• REQUIRED TASK: According to the piece on externalities, equity and democratic principles, why does one person or company that pollutes or takes resources keep others from doing so? Answer in one to three sentences.

• DOCUMENT SEGMENT:
..............................

Externalities, Equity and Democratic Principles
Gaia Brain, Hegel and the Capitalism - Communism Synthesis
Externalities, Equity and Democratic Principles

If we believe that everyone has equal claim to natural resources, (we all
own the air and water, fish in the sea, biodiversity), then we might agree
that all people should share in deciding what limits we ought to put on
pollution and the taking of resources.  If we limit our impacts on the
environment to sustainable levels, we can avert the injustice and tragedy
of our squandering these resources to the point that they are not
available to the younger generation and future generations in years to
come.

If we believe that all people together can legitimately set absolute
limits on levels of pollution and rates of takings of natural resources,
then, to the extent that any one person or corporation decides to pollute
or take resources, they are precluding others from doing so--to the extent
that the takers of the resource have already used a portion of the limited
'pie'.

Fees on putting pollution and taking resources can be the means whereby we 
ration resources or discourage behaviors that must be limited.  Fees can
be raised when the feeling among the people is that a behavior that
adversely affects the earth ought to be further limited.  In this way,
the expressed will of the people will translate to reality.  And if the
proceeds of the fees are shared among all people equally, they can be the
means whereby those who use more of the resources belonging to all
compensate those who use less of these resources.

The natural resource fees / pollution fees would encourage all businesses
to adapt processes to reduce demand on resources and emissions of
pollutants.  Everything in the marketplace would have as part of its price
a measure of the demands on the ecosystem involved in its production.

..............................

• PROVIDED DATA:
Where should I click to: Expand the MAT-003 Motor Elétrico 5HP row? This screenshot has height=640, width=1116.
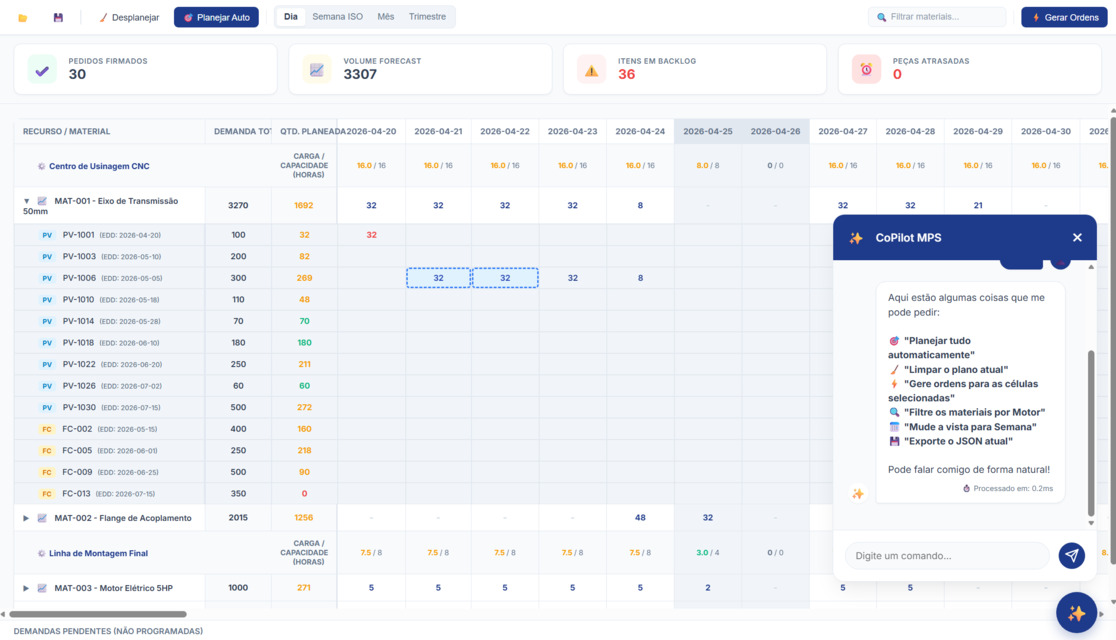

..............................

• RESPONSE FOR THIS EXERCISE: When all people together set absolute limits on pollution and on how fast resources are taken, the total allowed is a fixed "pie." Anyone who pollutes or takes resources has already used a portion of that limited pie, so less is left for everyone else.